## What the task requires
Return the full documentation page on GCN embedding utilities below, reproduced word for word.

## Text passage
= = = =

Skip to content

spatialfusion.utils.embed_gcn_utils

spatialfusion.utils.embed_gcn_utils

Utility functions for extracting GCN embeddings and metadata for downstream analysis.

This module provides: - extract_gcn_embeddings_with_metadata: Extracts GCN embeddings and merges with cell type, spatial, and ligand-receptor metadata. Supports both full-graph and batched subgraph inference.

expand_k_hop(g, seeds, k)

Expand a set of seed nodes to include all nodes reachable within k hops.

This function performs exact k-hop expansion for both incoming and outgoing edges and is used for memory-efficient subgraph inference.

Parameters:

Name Type Description Default
g DGLGraph

Input graph.

required
seeds Tensor

Tensor of seed node indices.

required
k int

Number of hops.

required

Returns:

Type Description
Tensor

torch.Tensor: Sorted tensor of expanded node indices.

extract_gcn_embeddings_with_metadata(model, graphs, sample_list, base_path, z_joint, device='cuda:0', spatial_key='spatial_px', celltype_key='celltypes', adata_by_sample=None, batch_size=None, k_hop=2)

Extract GCN embeddings along with metadata such as spatial coordinates and cell types.

This function supports two inference modes:

  • Full-graph inference (default, exact behavior): If batch_size is None, the entire graph is moved to the device and processed in a single forward pass.

  • Batched subgraph inference (memory-efficient): If batch_size is an integer, nodes are processed in batches. For each batch of seed nodes, a k-hop subgraph is constructed to preserve exact receptive fields for multi-layer GCNs.

Supports both in-memory AnnData inputs and on-disk loading via base_path.

Parameters:

Name Type Description Default
model Module

Trained GCN model with an encode(graph, features) method.

required
graphs list[DGLGraph]

List of DGL graphs, one per sample, containing node features in ndata["feat"].

required
sample_list list[str]

List of sample IDs corresponding to the graphs.

required
base_path str or Path

Root directory containing per-sample subdirectories. Used only if adata_by_sample is not provided.

= = = =

## Provided information
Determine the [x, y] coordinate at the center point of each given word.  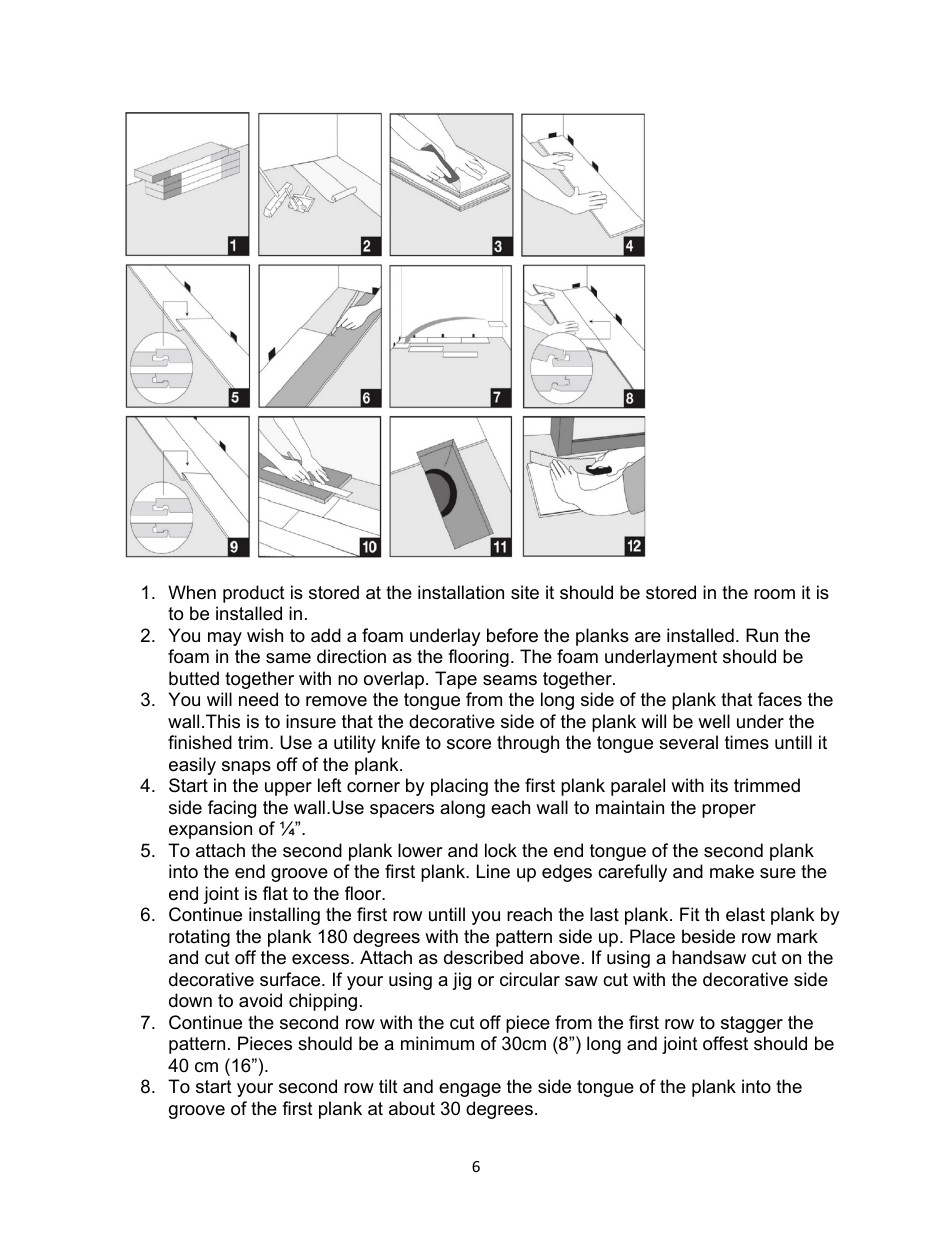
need [258, 699]
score [469, 744]
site [525, 592]
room [774, 594]
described [483, 957]
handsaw [709, 957]
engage [470, 1090]
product [254, 594]
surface [291, 979]
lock [501, 850]
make [732, 871]
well [714, 721]
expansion [210, 830]
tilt [388, 1086]
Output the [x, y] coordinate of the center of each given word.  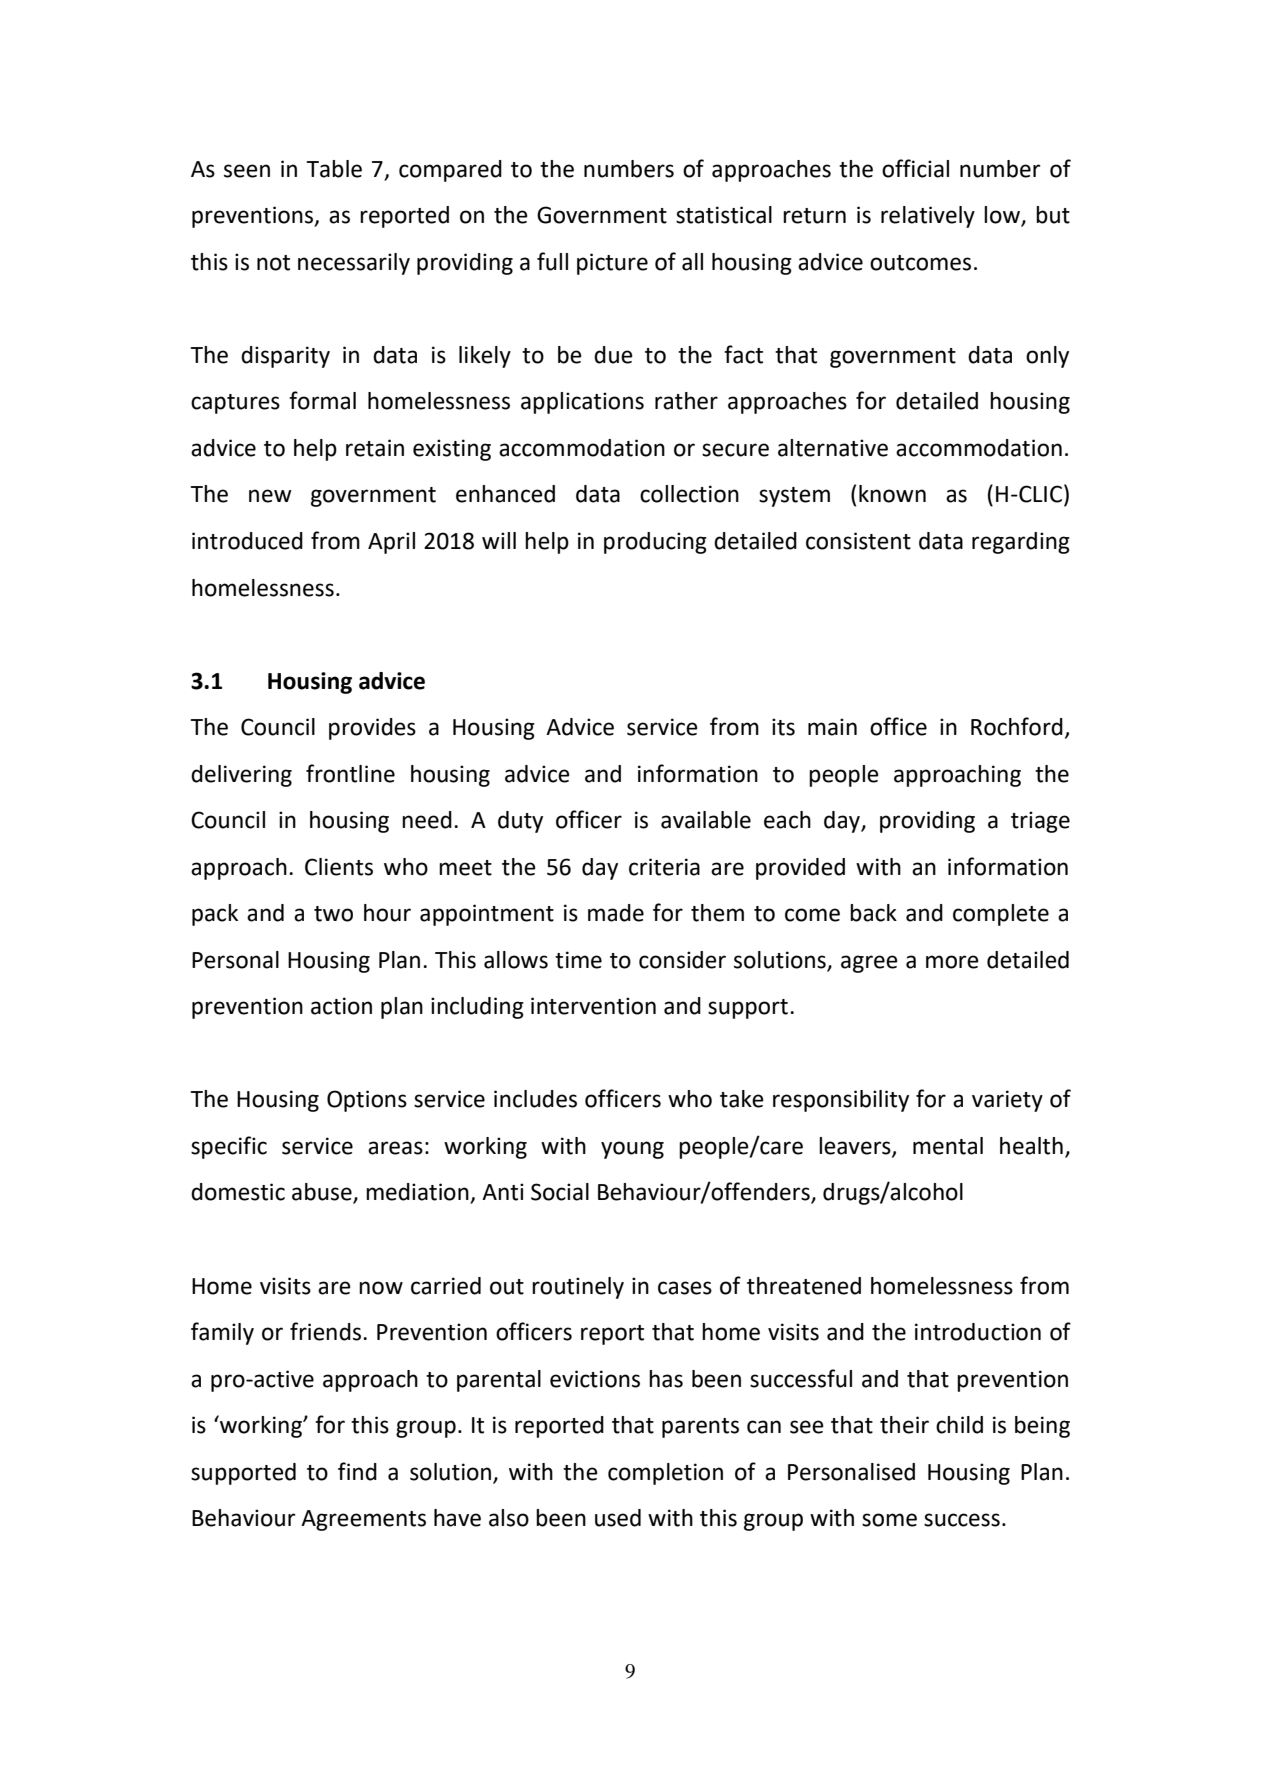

= = = =

## Complete answer
Skip to content

spatialfusion.utils.embed_gcn_utils

spatialfusion.utils.embed_gcn_utils

Utility functions for extracting GCN embeddings and metadata for downstream analysis.

This module provides: - extract_gcn_embeddings_with_metadata: Extracts GCN embeddings and merges with cell type, spatial, and ligand-receptor metadata. Supports both full-graph and batched subgraph inference.

expand_k_hop(g, seeds, k)

Expand a set of seed nodes to include all nodes reachable within k hops.

This function performs exact k-hop expansion for both incoming and outgoing edges and is used for memory-efficient subgraph inference.

Parameters:

Name Type Description Default
g DGLGraph

Input graph.

required
seeds Tensor

Tensor of seed node indices.

required
k int

Number of hops.

required

Returns:

Type Description
Tensor

torch.Tensor: Sorted tensor of expanded node indices.

extract_gcn_embeddings_with_metadata(model, graphs, sample_list, base_path, z_joint, device='cuda:0', spatial_key='spatial_px', celltype_key='celltypes', adata_by_sample=None, batch_size=None, k_hop=2)

Extract GCN embeddings along with metadata such as spatial coordinates and cell types.

This function supports two inference modes:

  • Full-graph inference (default, exact behavior): If batch_size is None, the entire graph is moved to the device and processed in a single forward pass.

  • Batched subgraph inference (memory-efficient): If batch_size is an integer, nodes are processed in batches. For each batch of seed nodes, a k-hop subgraph is constructed to preserve exact receptive fields for multi-layer GCNs.

Supports both in-memory AnnData inputs and on-disk loading via base_path.

Parameters:

Name Type Description Default
model Module

Trained GCN model with an encode(graph, features) method.

required
graphs list[DGLGraph]

List of DGL graphs, one per sample, containing node features in ndata["feat"].

required
sample_list list[str]

List of sample IDs corresponding to the graphs.

required
base_path str or Path

Root directory containing per-sample subdirectories. Used only if adata_by_sample is not provided.